AIM OF THE TASK =
Look for the word "chart". Copy every line of the listing where it occurs.

DATASET CONTENT =
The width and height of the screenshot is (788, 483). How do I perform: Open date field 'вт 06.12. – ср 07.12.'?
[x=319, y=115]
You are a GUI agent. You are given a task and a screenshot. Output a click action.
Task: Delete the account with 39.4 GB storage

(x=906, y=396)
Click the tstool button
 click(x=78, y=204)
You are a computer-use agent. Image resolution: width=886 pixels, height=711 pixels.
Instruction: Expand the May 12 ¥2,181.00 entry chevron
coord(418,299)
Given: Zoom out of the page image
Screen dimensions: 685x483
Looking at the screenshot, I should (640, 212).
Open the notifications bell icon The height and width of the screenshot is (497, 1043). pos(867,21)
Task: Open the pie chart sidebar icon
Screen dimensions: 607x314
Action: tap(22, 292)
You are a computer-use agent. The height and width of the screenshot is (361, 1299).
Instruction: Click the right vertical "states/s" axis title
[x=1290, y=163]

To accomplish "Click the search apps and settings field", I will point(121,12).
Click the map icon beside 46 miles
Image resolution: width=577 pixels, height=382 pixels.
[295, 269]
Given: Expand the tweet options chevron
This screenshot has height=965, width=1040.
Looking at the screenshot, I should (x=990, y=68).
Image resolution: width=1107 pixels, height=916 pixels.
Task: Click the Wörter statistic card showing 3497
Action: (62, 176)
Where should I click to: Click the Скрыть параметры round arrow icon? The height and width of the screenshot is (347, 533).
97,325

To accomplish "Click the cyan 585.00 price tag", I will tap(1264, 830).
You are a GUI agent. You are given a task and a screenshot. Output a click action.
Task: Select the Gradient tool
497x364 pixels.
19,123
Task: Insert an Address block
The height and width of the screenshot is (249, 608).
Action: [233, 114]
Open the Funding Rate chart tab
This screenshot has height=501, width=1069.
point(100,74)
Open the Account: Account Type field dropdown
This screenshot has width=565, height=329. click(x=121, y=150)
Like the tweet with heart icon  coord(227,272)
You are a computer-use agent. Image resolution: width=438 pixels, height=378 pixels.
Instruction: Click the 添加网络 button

RESPONSE TO THE EXERCISE =
Task: Open the pie chart sidebar icon
Open the Funding Rate chart tab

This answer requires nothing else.